If you are embarking on the use of social media as a trend or because you think it is the new media platform that can replicate what you used to do it is worth remembering that even 300 million televisions in American homes can't fully bring a brand to life. If your focus is all about scale, reach, impressions and size, then you may be missing the benefits of the emerging era of real, interactive Web connections that enable businesses to have meaningful and valued relationships with its customers and other stakeholders. Proceeding down the old route may be just as likely to inflame customers as you are to induce them.

However, if you are thinking about social media from a customer centric perspective and looking at it as a means to transform your business of today with the intimacy of the Mom and Pop shop of the old days, then you may be thinking about how to also reach this state across a large scale operation. Just as a TV - or two or three - in every home doesn't guarantee brand intimacy, neither does a computer - or two or three -- in every house and all your office desks, lap, or hand for that matter.
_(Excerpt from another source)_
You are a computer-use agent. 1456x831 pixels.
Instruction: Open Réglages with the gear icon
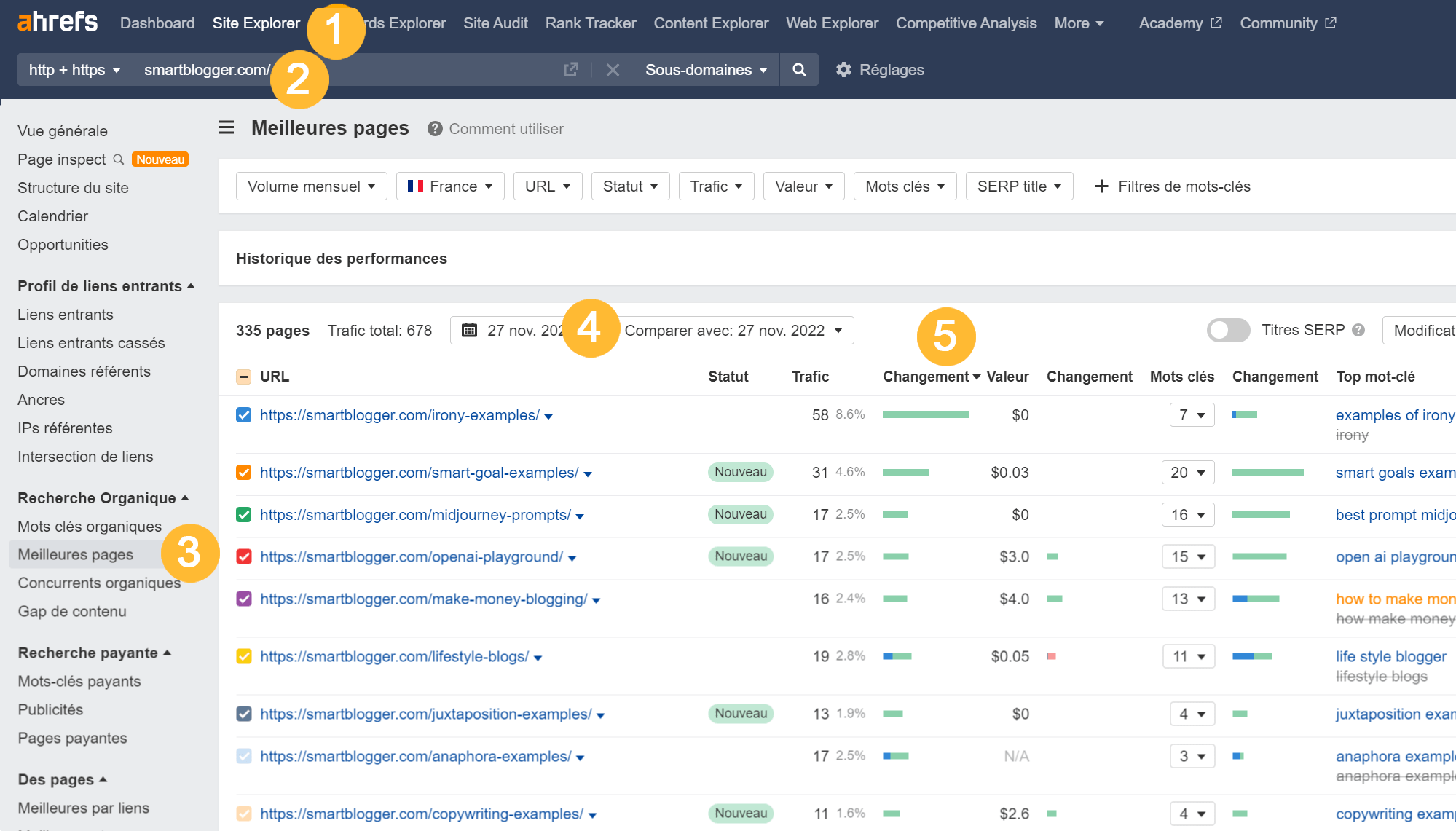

So as long as we remember that intimacy, sincerity and customer relationships come first when we talk about social media, lets take a look at how size matters.
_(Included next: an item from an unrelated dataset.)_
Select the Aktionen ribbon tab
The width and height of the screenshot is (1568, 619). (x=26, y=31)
When the telephone was first invented and deployed, it was only for the few. Many could not imagine its use, or ubiquity - let alone business applicability, or even reliance. Today the telephone (wired and wireless) have become ubiquitous, full-featured - voice mail, conference calls, call forwarding etc - and virtually every business employee has one or two.

At Dell, we are scaling our social media capabilities across the business much like telephones became just a part of how you do business and connect with people you need to be in touch with to do a better job. Here are some of the principles we are following:

  • Listening is a critical first step for any solid relationship. Through listening, identify the topics people are talking about. Those solid listening skills are best deployed in making sure the topics of conversation across the Web are routed to the people in your organization who should be aware of them.
  • Think of the telephone operator who connected calls throughout your business or across town - before we put a phone on everyone's desk and enabled direct dialing. Those telephone operators made sure to connect the conversations on the Web to the relevant part of your business.
  • Getting plugged in and connected takes relevant customer clusters and puts them in touch with relevant parts of your business. This turns what was a massive, real-time, moving conversation, into a number of meaningful, substantive, manageable opportunities where business experts can listen learn and engage real time, bringing value and customer insight to what they do.
  • What seemed more like a party line or a bad connection becomes individually connected calls.
  • We adhere to a governance model that embeds social media across the enterprise - product and engineering teams, customer and tech support, sales, marketing, HR and more.
  • What could be intimate, but may not scale, is the operator being expected to answer everyone.

By scaling social media with these tenets in mind, we can listen and communicate through "people-to-people" interactions that are relevant and personalized. As Chris Brogan advises, "People want the warm touch" and we expect to get even better at recognizing and embracing returning visitors to Dell.com, offering them personalized recommendations based on their previous behavior, connecting with them on Twitter and thanking our customers on a more consistent basis.

Applying these lessons to any business or brand of any size proves intimacy has value and brings a brand to life. Social media allows companies who follow these principles to learn and engage daily to build a better, bigger business and strong relationships with customers.